* WHAT TO WORK ON *
Under this line are the records; write out word for word the part that begins at the line containing "Click the sigma" and ends at the line containing "You are a computer-use agent. Image", and no more.

-- PROVIDED DATA follows --

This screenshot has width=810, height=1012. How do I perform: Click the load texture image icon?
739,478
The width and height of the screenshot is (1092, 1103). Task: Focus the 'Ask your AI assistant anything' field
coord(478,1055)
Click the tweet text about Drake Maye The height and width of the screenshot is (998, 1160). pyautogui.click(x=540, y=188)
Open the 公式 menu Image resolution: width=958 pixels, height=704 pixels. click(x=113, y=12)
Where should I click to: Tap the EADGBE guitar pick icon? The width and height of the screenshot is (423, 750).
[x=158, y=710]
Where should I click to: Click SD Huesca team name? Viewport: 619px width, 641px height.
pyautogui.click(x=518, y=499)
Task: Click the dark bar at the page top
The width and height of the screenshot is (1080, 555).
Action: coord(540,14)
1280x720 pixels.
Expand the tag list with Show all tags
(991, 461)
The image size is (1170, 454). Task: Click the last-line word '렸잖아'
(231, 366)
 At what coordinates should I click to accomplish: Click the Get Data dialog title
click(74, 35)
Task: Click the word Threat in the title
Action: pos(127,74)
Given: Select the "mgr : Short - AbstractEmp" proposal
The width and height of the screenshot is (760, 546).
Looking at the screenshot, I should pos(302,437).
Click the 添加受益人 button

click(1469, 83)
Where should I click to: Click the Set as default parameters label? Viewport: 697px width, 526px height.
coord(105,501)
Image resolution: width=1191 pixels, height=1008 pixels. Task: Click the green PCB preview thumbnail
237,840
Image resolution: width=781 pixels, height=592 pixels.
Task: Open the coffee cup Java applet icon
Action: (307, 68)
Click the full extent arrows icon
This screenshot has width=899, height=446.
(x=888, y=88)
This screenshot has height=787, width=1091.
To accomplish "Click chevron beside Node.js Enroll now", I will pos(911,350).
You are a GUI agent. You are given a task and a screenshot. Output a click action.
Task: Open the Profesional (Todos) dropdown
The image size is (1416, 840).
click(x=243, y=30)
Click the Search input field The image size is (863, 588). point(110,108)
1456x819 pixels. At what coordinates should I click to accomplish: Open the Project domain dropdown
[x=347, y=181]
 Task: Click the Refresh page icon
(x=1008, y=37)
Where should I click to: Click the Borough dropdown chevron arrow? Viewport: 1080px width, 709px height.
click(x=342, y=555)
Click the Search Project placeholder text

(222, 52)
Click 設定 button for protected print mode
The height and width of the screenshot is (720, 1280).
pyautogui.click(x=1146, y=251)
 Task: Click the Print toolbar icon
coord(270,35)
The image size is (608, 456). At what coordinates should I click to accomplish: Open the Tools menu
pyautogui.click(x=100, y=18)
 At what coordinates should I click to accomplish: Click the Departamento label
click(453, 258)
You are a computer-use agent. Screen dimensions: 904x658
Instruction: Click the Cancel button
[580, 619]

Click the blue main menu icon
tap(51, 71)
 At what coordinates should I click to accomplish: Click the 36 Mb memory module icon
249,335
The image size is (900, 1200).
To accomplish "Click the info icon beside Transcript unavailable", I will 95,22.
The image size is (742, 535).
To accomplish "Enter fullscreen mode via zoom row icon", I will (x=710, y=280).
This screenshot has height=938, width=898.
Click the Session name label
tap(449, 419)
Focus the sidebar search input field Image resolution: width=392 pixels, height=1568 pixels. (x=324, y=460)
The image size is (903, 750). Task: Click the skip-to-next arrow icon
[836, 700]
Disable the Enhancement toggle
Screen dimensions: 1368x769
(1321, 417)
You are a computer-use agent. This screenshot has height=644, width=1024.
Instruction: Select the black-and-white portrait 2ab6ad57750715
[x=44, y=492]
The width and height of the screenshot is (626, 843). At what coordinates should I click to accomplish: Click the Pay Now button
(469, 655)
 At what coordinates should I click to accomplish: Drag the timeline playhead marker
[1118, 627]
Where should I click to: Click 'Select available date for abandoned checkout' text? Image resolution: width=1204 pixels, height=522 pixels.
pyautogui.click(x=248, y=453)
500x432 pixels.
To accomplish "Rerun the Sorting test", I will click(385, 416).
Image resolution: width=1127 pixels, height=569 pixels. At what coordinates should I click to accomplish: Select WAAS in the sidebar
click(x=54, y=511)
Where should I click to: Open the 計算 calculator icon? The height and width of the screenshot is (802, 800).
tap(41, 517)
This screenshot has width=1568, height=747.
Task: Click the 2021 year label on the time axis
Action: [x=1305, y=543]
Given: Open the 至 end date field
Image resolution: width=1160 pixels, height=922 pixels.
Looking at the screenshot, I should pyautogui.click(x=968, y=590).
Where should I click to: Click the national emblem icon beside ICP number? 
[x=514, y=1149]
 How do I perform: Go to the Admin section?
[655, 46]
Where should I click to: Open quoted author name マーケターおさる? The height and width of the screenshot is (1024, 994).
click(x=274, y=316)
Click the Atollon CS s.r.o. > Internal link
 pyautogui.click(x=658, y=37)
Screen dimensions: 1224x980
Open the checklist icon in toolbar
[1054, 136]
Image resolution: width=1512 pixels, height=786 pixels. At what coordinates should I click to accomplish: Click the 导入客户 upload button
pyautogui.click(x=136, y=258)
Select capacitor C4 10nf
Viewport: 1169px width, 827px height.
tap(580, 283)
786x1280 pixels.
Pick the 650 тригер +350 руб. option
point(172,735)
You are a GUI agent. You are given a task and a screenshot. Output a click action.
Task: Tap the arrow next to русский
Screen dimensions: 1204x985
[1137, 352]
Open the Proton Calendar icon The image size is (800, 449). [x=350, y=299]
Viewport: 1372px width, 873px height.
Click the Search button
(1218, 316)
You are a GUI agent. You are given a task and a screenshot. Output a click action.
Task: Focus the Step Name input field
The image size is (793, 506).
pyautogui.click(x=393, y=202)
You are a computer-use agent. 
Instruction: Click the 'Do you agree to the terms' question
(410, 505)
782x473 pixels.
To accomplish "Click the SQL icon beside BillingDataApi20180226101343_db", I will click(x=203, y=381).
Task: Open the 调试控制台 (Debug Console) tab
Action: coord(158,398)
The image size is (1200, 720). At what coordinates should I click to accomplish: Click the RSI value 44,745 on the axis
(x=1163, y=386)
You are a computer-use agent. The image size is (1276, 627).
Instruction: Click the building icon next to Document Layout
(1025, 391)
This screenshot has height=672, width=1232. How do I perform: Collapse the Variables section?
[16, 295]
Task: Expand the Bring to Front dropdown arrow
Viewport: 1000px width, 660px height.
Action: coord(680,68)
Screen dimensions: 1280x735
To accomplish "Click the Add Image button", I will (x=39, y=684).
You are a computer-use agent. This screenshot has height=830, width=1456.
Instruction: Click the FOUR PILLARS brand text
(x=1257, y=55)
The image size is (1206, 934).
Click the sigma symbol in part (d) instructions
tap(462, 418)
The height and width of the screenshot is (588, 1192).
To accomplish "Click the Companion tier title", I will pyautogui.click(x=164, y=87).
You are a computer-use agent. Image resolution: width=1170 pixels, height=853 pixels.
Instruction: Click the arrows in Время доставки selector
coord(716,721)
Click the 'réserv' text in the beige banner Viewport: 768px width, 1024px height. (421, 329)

-- PROVIDED DATA concluded --

* ANSWER TO THE PROBLEM *
Click the sigma symbol in part (d) instructions
tap(462, 418)
The height and width of the screenshot is (588, 1192).
To accomplish "Click the Companion tier title", I will pyautogui.click(x=164, y=87).
You are a computer-use agent. Image resolution: width=1170 pixels, height=853 pixels.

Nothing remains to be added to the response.